[Editor’s note: Regular Tyee contributor Patrick Condon published a piece on Wednesday arguing the land tax proposed by Councilor Christine Boyle was flawed in ways that would harm affordability in Vancouver. This rebuttal is by Paul Finch, who drafted policy on LVC adopted broadly by municipal parties including Boyle’s One City.]
Affordable housing is the most important issue in the province, especially for newly elected mayors and city councils across the Lower Mainland. Now that the 2019 BC Assessment values are in, they tell us a lot about how the market reacted to some key policy changes to address the housing affordability crisis. We know that assessments for lower valued properties went up, while more expensive properties saw a loss in value. We also know that higher valued properties have been declining at a faster rate: showing that provincial policies to curb speculation have had an effect, albeit an uneven one that could be improved by a more even taxation method.

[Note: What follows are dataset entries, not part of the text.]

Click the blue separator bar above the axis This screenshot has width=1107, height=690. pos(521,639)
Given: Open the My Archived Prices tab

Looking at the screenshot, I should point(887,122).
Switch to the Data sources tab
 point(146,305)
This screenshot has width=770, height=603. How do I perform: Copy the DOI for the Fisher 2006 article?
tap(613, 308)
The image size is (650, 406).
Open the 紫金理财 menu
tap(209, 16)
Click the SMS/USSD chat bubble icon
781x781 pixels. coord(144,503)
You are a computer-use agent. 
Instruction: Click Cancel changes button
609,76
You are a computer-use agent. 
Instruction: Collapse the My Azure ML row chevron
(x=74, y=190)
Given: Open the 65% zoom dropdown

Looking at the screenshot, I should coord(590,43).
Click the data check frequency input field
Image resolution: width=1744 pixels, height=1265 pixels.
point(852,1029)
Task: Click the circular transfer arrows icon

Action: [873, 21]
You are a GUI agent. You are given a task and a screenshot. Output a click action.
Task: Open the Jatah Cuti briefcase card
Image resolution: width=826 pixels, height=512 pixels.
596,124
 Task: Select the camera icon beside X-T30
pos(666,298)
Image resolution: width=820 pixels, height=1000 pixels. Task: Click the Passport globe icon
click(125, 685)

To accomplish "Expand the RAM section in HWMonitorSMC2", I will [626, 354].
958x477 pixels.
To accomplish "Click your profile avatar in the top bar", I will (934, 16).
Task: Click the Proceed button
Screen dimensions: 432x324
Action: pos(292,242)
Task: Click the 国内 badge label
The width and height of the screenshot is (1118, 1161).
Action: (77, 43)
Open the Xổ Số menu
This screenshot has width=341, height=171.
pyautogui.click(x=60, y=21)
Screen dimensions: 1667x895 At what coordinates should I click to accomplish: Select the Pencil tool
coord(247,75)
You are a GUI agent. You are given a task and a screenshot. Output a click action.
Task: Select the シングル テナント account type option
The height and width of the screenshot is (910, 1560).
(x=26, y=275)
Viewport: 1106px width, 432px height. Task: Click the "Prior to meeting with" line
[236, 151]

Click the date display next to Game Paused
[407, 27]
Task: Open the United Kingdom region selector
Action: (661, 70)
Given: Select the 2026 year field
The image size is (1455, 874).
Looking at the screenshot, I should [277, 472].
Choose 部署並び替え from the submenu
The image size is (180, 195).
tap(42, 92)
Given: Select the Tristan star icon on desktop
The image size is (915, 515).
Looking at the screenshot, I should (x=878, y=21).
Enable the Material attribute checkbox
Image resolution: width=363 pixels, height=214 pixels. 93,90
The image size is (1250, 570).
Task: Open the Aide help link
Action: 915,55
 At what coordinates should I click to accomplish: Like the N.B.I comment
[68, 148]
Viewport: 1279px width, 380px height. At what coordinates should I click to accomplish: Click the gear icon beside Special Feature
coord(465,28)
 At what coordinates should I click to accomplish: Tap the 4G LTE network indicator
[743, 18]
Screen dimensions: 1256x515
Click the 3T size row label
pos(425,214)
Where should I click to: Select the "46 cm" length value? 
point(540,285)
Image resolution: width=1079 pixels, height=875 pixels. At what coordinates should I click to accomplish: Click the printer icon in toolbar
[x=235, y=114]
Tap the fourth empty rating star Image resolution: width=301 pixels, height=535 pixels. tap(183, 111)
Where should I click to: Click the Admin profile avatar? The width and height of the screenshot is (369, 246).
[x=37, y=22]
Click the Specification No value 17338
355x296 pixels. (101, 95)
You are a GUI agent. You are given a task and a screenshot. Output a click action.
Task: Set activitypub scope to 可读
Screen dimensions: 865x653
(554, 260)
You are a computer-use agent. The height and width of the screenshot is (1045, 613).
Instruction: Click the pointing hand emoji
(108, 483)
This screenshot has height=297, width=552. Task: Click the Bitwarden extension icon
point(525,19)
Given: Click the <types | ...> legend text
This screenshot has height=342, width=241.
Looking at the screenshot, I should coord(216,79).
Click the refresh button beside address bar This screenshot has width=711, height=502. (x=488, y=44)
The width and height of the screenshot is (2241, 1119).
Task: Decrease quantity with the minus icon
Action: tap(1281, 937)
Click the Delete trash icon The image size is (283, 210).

The data not only shows the prospective failure of the “mansion” tax approach favoured by several Lower Mainland academics, it also hints at what would be successful in tackling the affordability crisis: land value capture (LVC).
LVC has gained considerable momentum since I first advocated for it in opposition to the failed transit sales tax plebiscite, and it formed the core of two reports I co-authored with CUPE 1767 President Jared Melvin and Vice President Harpinder Sandhu on building an affordable B.C.
Most recently, Vancouver City Councilor Christine Boyle successfully moved and passed a motion for the city to explore implementation of LVC.
One of the strongest proponents of mansion and development land taxes, UBC Professor Patrick Condon, penned an article in the Tyee on Jan. 2, 2019, criticizing Boyle’s motion and our proposals. While Condon is a staunch progressive who has made important contributions to the debate on housing affordability in the province, his article and policies contained significant errors when it comes to understanding land economics. These I’ll address by raising and answering the key questions.
How does the market work?
In order to understand how the market is operating, we need to see real estate as having two different values, called “speculative” and “productive.” Speculative value is what you can sell property for, and productive is the value of rent you can extract from it — whether residential or commercial.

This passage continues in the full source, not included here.